DATA PROVIDED: Begin

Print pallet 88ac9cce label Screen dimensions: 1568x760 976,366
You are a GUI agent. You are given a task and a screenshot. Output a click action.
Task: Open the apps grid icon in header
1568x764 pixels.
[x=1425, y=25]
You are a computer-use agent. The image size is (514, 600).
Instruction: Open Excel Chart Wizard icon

DATA PROVIDED: End

Every line above that includes the word "icon" must appear in the answer.

◆ **ANSWER TO THIS TASK**
Task: Open the apps grid icon in header
Instruction: Open Excel Chart Wizard icon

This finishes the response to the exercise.